Running a commercial rig ain’t cheap. Whether you’re an employee at a logistics firm or an independent owner / operator you’ll need to be hyper-aware of the cost of driving and maintaining your truck. Running a logistics operation can be profitable, but if you’re not on top of your costs,runaway expenses can kill a logistics business profitability nearly overnight. In this articles we’ll cover the typical costs involved with running a commercial truck, including fixed and variable costs. We’ll also share some good advice on how to save costs and ways to keep up on book keeping.
Fixed Cost Considerations
Fixed costs represent recurring expenses sustained by simply keeping your rig in service whether it’s driving or not. Typical logistics companies fixed costs include:
- Truck Payments
- Ongoing rental costs
- Licenses / Permits
By totaling these costs on an annualized basis, owners can parse the totals into monthly or weekly increments to determine the break-even point for maintaining the business. For example, it the total annual fixed costs of operation are $32,500 for a commercial rig, it takes $2708 per month or $625 per week of fixed costs to maintain the operation. Owners can then determine the net benefit of any individual run as well as the potential loss due to maintenance shutdowns or holdouts based on a more lucrative job.
Variable cost will directly fluctuate in accordance with the number of miles driven per truck. That being said, not all variable costs are created equal Many variable costs, like maintenance, will decrease per mile as the total number of driven miles increase. Fuel, on the other hand, will directly coincide with the number of miles driven and the price of fuel on the market. Typical variable costs for the logistics / trucking include:
- Fuel Taxes
- Broker Costs
Let’s take a minute and discuss the “king” of all variable costs – fuel. With all the talk of falling oil prices, fuel costs still reign supreme as the largest expense in commercial trucking, representing a whopping 35% – 40% of the TOTAL costs to operate a commercial truck. This critical cost factor can be a competitive advantage for costing a potential job if you can use more efficient diesel engine or fuels like a bio-fuel mix.
Next on the list of big costs is Maintenance.
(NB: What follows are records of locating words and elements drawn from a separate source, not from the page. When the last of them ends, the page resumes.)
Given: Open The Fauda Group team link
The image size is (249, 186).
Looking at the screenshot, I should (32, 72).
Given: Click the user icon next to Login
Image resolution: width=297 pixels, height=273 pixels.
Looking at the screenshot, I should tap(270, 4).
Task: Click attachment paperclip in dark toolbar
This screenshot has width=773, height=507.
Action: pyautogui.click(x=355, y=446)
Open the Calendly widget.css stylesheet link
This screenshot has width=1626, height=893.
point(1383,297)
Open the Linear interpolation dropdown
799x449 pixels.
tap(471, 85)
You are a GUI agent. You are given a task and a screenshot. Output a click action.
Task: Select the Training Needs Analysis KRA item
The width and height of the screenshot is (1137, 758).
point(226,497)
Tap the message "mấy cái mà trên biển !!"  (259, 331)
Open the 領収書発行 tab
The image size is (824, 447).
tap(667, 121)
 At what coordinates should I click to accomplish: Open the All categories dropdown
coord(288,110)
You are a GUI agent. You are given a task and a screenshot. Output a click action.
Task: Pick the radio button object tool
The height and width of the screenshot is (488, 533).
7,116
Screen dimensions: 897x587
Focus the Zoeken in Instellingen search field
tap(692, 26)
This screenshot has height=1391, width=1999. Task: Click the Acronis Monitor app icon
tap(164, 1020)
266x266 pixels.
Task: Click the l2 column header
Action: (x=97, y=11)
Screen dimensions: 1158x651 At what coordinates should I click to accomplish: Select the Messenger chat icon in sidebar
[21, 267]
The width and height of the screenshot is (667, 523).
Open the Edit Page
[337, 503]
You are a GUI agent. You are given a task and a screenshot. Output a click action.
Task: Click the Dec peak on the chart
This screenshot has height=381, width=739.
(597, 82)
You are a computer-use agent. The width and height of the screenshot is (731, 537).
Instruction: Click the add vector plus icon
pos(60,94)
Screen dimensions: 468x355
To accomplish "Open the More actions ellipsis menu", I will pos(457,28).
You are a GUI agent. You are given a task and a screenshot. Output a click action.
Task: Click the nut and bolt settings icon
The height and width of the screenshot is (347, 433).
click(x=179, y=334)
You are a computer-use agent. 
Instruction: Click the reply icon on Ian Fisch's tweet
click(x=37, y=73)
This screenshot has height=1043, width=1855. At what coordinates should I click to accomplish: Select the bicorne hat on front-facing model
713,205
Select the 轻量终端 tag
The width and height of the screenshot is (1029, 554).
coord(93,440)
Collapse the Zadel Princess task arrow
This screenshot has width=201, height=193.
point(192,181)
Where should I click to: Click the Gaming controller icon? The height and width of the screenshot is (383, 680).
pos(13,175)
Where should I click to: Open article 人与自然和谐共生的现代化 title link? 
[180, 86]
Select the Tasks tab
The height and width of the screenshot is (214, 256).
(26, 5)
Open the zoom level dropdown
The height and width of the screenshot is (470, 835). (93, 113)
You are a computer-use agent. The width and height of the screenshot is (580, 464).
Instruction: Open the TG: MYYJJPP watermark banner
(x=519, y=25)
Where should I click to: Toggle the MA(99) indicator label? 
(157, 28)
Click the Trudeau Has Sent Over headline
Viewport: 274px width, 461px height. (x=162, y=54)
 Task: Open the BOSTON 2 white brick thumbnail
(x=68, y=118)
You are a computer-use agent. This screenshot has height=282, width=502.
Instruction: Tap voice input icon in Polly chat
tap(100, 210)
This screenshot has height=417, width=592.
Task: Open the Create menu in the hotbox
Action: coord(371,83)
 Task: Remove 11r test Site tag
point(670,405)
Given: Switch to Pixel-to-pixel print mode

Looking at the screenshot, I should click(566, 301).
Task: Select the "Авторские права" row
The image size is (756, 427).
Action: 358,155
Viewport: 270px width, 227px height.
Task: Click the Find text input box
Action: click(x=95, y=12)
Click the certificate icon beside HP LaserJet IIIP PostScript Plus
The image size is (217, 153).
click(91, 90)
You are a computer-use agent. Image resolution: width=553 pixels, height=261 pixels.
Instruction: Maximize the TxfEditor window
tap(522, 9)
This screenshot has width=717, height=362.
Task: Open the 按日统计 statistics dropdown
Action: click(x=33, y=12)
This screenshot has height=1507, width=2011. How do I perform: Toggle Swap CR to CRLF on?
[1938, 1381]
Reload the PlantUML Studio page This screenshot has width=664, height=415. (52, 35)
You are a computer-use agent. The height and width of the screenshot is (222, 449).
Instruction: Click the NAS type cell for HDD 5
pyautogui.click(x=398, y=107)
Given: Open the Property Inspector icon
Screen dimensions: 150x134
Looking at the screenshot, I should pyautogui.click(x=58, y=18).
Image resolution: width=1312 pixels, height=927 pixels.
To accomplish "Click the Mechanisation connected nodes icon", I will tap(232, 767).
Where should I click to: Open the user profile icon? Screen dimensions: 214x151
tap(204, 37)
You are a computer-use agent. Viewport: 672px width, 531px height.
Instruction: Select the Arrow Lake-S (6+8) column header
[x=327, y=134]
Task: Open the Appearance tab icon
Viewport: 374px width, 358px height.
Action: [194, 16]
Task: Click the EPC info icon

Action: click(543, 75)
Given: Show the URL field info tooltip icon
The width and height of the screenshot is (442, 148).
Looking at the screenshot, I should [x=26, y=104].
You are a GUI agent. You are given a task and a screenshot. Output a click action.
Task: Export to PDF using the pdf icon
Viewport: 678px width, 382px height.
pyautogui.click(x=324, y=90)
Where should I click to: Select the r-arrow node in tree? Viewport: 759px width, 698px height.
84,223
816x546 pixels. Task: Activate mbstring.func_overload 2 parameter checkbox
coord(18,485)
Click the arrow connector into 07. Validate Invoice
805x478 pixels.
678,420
Typically representing around 7% – 10 % of total costs of operation, maintenance needs to be carefully considered and scheduled every year.
Profits / Salary for Drivers
If you own your rig, you’ll need to pay yourself with any leftover money after expenses. For business owner of logistic companies, driver have to be paid promptly for the work being done. Generally, salaries take up around 20 – 25%% of the expenses one is putting in. For businesses with a large payroll, you’ll need to understand there are multiple levels of experienced driver out there, and each one will have his or her salaries. Seasoned drivers will take more than new ones, but there are benefits in going with the experienced hand. The chances of short-term troubles (i.e. accidents) popping up with an experienced driver can make it worthwhile to foot the bill and pay more.